EXERCISE DATA =>
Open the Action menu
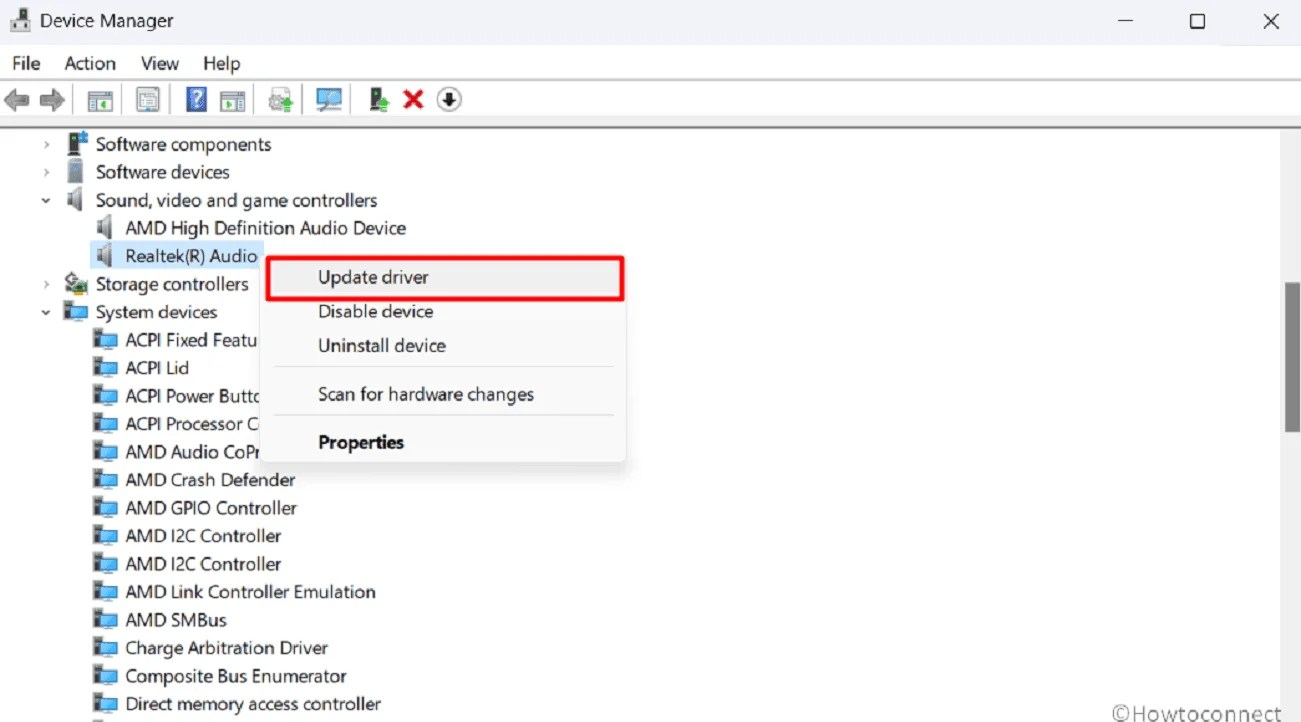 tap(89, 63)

==

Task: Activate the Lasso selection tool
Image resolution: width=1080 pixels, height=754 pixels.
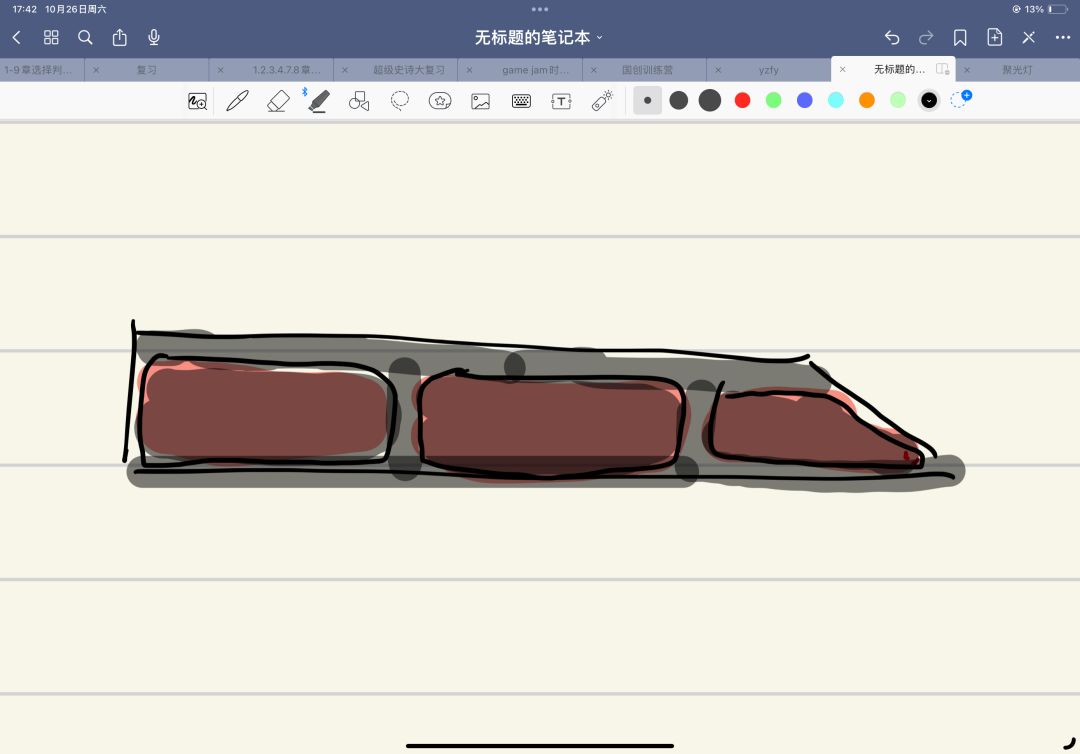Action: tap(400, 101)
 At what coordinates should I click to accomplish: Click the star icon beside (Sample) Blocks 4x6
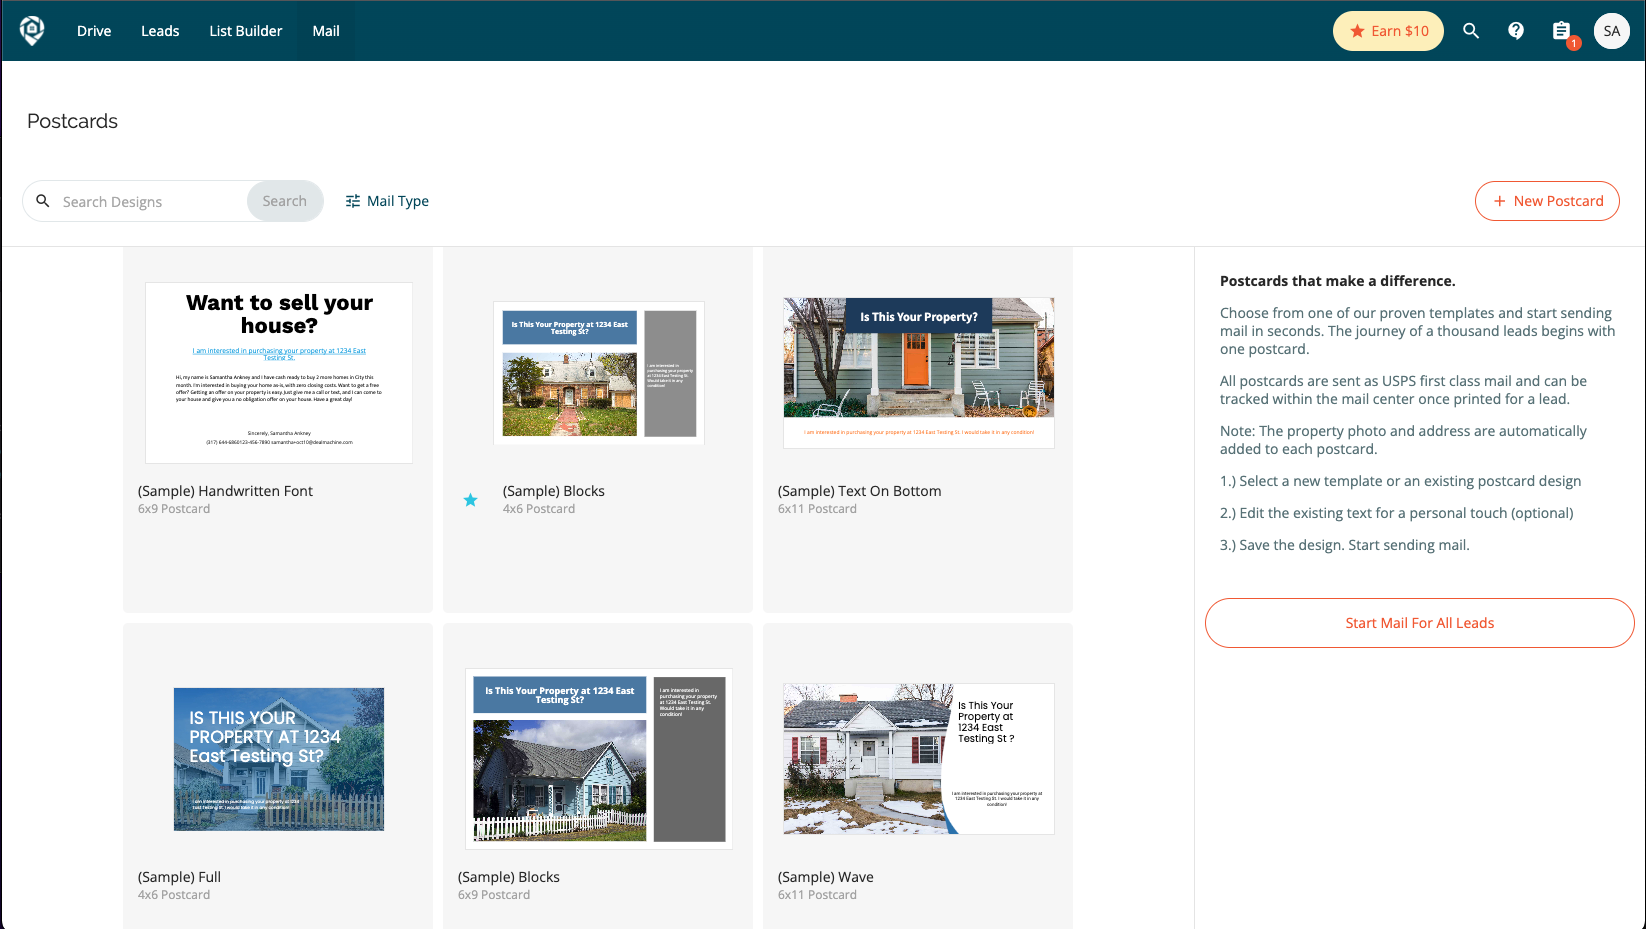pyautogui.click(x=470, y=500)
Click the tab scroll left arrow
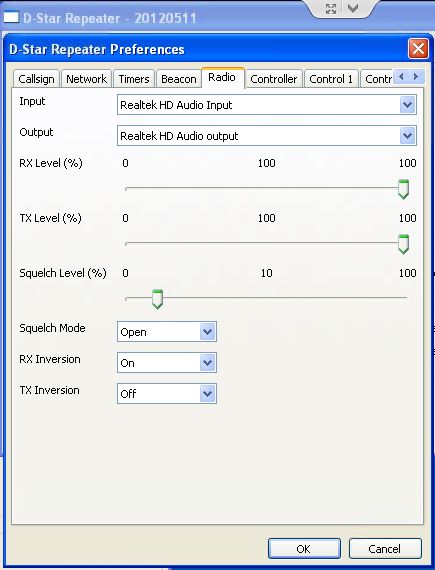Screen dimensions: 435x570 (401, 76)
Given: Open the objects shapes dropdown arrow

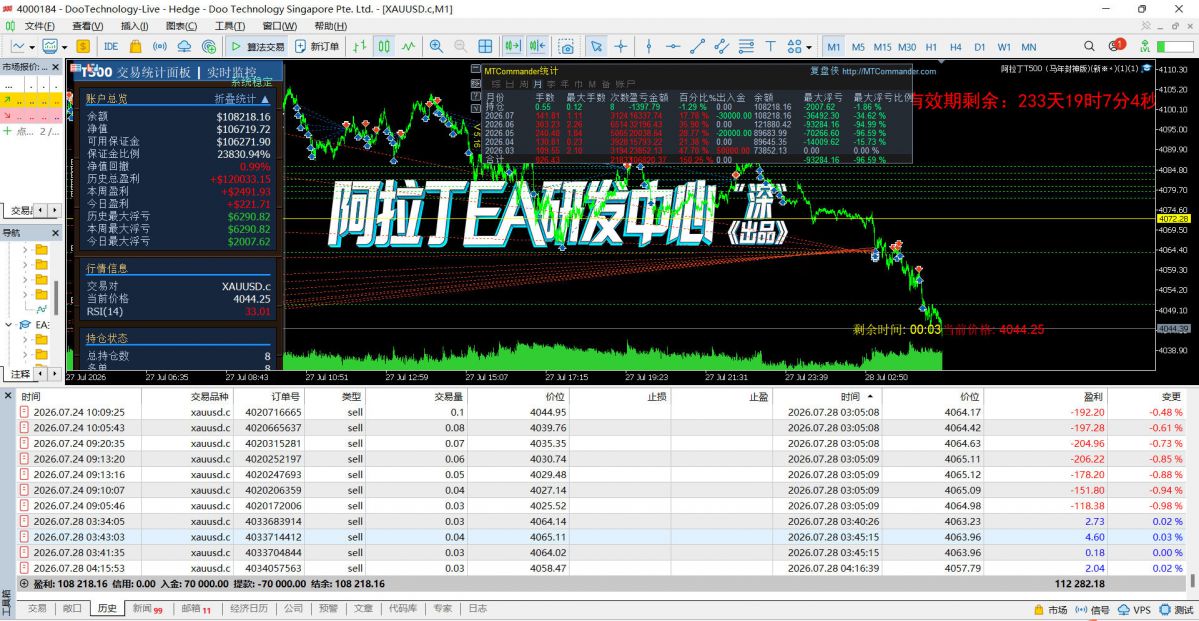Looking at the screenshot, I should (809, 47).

GOAL OF THE EXERCISE => Repeat the records that start at the line containing "Task: Activate the Lasso selection tool" and stop after the line containing "Looking at the", replacing "arrow" with "button" and keeping everything else the same. Leave the pictures out.

SOLUTION FOR THIS PROBLEM =>
Task: Activate the Lasso selection tool
Image resolution: width=1080 pixels, height=754 pixels.
Action: tap(400, 101)
 At what coordinates should I click to accomplish: Click the star icon beside (Sample) Blocks 4x6
pyautogui.click(x=470, y=500)
Click the tab scroll left button
Screen dimensions: 435x570 (401, 76)
Given: Open the objects shapes dropdown button

Looking at the screenshot, I should (809, 47).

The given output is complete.